● **DATA SHOWN**
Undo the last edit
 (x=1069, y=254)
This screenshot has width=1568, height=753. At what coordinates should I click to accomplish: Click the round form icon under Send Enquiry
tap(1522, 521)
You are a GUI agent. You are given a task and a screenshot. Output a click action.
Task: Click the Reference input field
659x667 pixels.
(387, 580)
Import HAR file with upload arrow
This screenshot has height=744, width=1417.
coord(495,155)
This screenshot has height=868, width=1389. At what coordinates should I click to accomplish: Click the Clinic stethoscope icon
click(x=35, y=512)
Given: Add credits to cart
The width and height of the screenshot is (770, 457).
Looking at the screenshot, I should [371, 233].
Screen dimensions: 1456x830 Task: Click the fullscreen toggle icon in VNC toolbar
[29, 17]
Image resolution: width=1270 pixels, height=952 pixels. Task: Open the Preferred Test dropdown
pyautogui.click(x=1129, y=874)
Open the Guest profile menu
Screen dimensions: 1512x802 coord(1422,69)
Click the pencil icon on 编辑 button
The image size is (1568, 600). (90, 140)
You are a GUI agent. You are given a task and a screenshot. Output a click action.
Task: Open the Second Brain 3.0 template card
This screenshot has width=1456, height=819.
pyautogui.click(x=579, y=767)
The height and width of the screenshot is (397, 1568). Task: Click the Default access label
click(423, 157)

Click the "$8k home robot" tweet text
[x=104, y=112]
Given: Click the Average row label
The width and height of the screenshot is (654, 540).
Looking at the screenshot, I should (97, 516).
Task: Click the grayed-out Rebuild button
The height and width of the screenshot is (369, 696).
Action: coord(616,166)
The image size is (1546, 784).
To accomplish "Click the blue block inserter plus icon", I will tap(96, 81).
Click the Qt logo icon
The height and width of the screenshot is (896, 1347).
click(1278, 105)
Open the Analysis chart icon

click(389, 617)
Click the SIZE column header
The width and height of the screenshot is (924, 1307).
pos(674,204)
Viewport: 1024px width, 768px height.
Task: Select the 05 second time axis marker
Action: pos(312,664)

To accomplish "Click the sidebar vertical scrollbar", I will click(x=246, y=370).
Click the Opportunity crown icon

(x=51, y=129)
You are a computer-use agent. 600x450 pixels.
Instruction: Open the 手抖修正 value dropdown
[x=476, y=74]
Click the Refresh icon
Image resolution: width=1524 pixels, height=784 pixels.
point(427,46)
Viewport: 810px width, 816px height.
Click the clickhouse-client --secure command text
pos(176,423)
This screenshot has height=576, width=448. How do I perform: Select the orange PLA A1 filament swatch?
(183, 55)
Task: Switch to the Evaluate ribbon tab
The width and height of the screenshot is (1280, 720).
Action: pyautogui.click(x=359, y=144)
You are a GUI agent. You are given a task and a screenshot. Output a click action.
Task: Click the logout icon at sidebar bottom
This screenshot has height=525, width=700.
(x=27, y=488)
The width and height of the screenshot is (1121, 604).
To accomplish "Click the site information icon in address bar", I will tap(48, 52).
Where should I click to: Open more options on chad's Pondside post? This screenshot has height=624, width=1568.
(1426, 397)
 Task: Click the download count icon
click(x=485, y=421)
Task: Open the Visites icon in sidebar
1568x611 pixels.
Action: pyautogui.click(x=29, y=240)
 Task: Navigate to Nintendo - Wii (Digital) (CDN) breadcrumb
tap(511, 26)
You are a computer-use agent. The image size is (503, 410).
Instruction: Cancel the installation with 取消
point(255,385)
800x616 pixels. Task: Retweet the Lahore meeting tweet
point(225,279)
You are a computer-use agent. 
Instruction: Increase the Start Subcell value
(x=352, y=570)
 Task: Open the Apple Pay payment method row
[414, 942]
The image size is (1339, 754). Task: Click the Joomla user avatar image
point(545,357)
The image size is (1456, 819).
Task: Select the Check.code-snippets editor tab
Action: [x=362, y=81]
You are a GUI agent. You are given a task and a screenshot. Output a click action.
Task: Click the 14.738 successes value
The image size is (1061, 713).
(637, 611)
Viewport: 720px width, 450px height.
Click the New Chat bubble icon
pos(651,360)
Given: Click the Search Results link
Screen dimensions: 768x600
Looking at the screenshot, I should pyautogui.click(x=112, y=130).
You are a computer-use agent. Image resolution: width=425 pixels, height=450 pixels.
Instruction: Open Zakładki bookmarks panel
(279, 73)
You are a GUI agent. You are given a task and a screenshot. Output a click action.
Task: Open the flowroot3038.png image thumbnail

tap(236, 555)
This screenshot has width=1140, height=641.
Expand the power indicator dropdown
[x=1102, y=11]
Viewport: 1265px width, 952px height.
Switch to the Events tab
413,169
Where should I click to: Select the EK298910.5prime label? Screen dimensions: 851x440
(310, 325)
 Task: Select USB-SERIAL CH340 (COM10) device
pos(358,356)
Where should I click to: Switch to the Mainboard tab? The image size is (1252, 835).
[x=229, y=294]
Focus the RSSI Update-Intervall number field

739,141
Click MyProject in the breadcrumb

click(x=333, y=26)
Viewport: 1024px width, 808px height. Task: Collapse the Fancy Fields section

● **WRITTEN REQUEST**
Lay out the lines above as a numbered list, leaving out the blank ones.

● **ANSWER TO THE TASK**
1. Undo the last edit
2.  (x=1069, y=254)
3. This screenshot has width=1568, height=753. At what coordinates should I click to accomplish: Click the round form icon under Send Enquiry
4. tap(1522, 521)
5. You are a GUI agent. You are given a task and a screenshot. Output a click action.
6. Task: Click the Reference input field
7. 659x667 pixels.
8. (387, 580)
9. Import HAR file with upload arrow
10. This screenshot has height=744, width=1417.
11. coord(495,155)
12. This screenshot has height=868, width=1389. At what coordinates should I click to accomplish: Click the Clinic stethoscope icon
13. click(x=35, y=512)
14. Given: Add credits to cart
15. The width and height of the screenshot is (770, 457).
16. Looking at the screenshot, I should [371, 233].
17. Screen dimensions: 1456x830 Task: Click the fullscreen toggle icon in VNC toolbar
18. [29, 17]
19. Image resolution: width=1270 pixels, height=952 pixels. Task: Open the Preferred Test dropdown
20. pyautogui.click(x=1129, y=874)
21. Open the Guest profile menu
22. Screen dimensions: 1512x802 coord(1422,69)
23. Click the pencil icon on 编辑 button
24. The image size is (1568, 600). (90, 140)
25. You are a GUI agent. You are given a task and a screenshot. Output a click action.
26. Task: Open the Second Brain 3.0 template card
27. This screenshot has width=1456, height=819.
28. pyautogui.click(x=579, y=767)
29. The height and width of the screenshot is (397, 1568). Task: Click the Default access label
30. click(423, 157)
31. Click the "$8k home robot" tweet text
32. [x=104, y=112]
33. Given: Click the Average row label
34. The width and height of the screenshot is (654, 540).
35. Looking at the screenshot, I should (97, 516).
36. Task: Click the grayed-out Rebuild button
37. The height and width of the screenshot is (369, 696).
38. Action: coord(616,166)
39. The image size is (1546, 784).
40. To accomplish "Click the blue block inserter plus icon", I will tap(96, 81).
41. Click the Qt logo icon
42. The height and width of the screenshot is (896, 1347).
43. click(1278, 105)
44. Open the Analysis chart icon
45. click(389, 617)
46. Click the SIZE column header
47. The width and height of the screenshot is (924, 1307).
48. pos(674,204)
49. Viewport: 1024px width, 768px height.
50. Task: Select the 05 second time axis marker
51. Action: pos(312,664)
52. To accomplish "Click the sidebar vertical scrollbar", I will click(x=246, y=370).
53. Click the Opportunity crown icon
54. (x=51, y=129)
55. You are a computer-use agent. 600x450 pixels.
56. Instruction: Open the 手抖修正 value dropdown
57. [x=476, y=74]
58. Click the Refresh icon
59. Image resolution: width=1524 pixels, height=784 pixels.
60. point(427,46)
61. Viewport: 810px width, 816px height.
62. Click the clickhouse-client --secure command text
63. pos(176,423)
64. This screenshot has height=576, width=448. How do I perform: Select the orange PLA A1 filament swatch?
65. (183, 55)
66. Task: Switch to the Evaluate ribbon tab
67. The width and height of the screenshot is (1280, 720).
68. Action: pyautogui.click(x=359, y=144)
69. You are a GUI agent. You are given a task and a screenshot. Output a click action.
70. Task: Click the logout icon at sidebar bottom
71. This screenshot has height=525, width=700.
72. (x=27, y=488)
73. The width and height of the screenshot is (1121, 604).
74. To accomplish "Click the site information icon in address bar", I will tap(48, 52).
75. Where should I click to: Open more options on chad's Pondside post? This screenshot has height=624, width=1568.
76. (1426, 397)
77.  Task: Click the download count icon
78. click(x=485, y=421)
79. Task: Open the Visites icon in sidebar
80. 1568x611 pixels.
81. Action: pyautogui.click(x=29, y=240)
82.  Task: Navigate to Nintendo - Wii (Digital) (CDN) breadcrumb
83. tap(511, 26)
84. You are a computer-use agent. The image size is (503, 410).
85. Instruction: Cancel the installation with 取消
86. point(255,385)
87. 800x616 pixels. Task: Retweet the Lahore meeting tweet
88. point(225,279)
89. You are a computer-use agent. 
90. Instruction: Increase the Start Subcell value
91. (x=352, y=570)
92.  Task: Open the Apple Pay payment method row
93. [414, 942]
94. The image size is (1339, 754). Task: Click the Joomla user avatar image
95. point(545,357)
96. The image size is (1456, 819).
97. Task: Select the Check.code-snippets editor tab
98. Action: [x=362, y=81]
99. You are a GUI agent. You are given a task and a screenshot. Output a click action.
100. Task: Click the 14.738 successes value
101. The image size is (1061, 713).
102. (637, 611)
103. Viewport: 720px width, 450px height.
104. Click the New Chat bubble icon
105. pos(651,360)
106. Given: Click the Search Results link
107. Screen dimensions: 768x600
108. Looking at the screenshot, I should pyautogui.click(x=112, y=130).
109. You are a computer-use agent. Image resolution: width=425 pixels, height=450 pixels.
110. Instruction: Open Zakładki bookmarks panel
111. (279, 73)
112. You are a GUI agent. You are given a task and a screenshot. Output a click action.
113. Task: Open the flowroot3038.png image thumbnail
114. tap(236, 555)
115. This screenshot has width=1140, height=641.
116. Expand the power indicator dropdown
117. [x=1102, y=11]
118. Viewport: 1265px width, 952px height.
119. Switch to the Events tab
120. 413,169
121. Where should I click to: Select the EK298910.5prime label? Screen dimensions: 851x440
122. (310, 325)
123.  Task: Select USB-SERIAL CH340 (COM10) device
124. pos(358,356)
125. Where should I click to: Switch to the Mainboard tab? The image size is (1252, 835).
126. [x=229, y=294]
127. Focus the RSSI Update-Intervall number field
128. 739,141
129. Click MyProject in the breadcrumb
130. click(x=333, y=26)
131. Viewport: 1024px width, 808px height. Task: Collapse the Fancy Fields section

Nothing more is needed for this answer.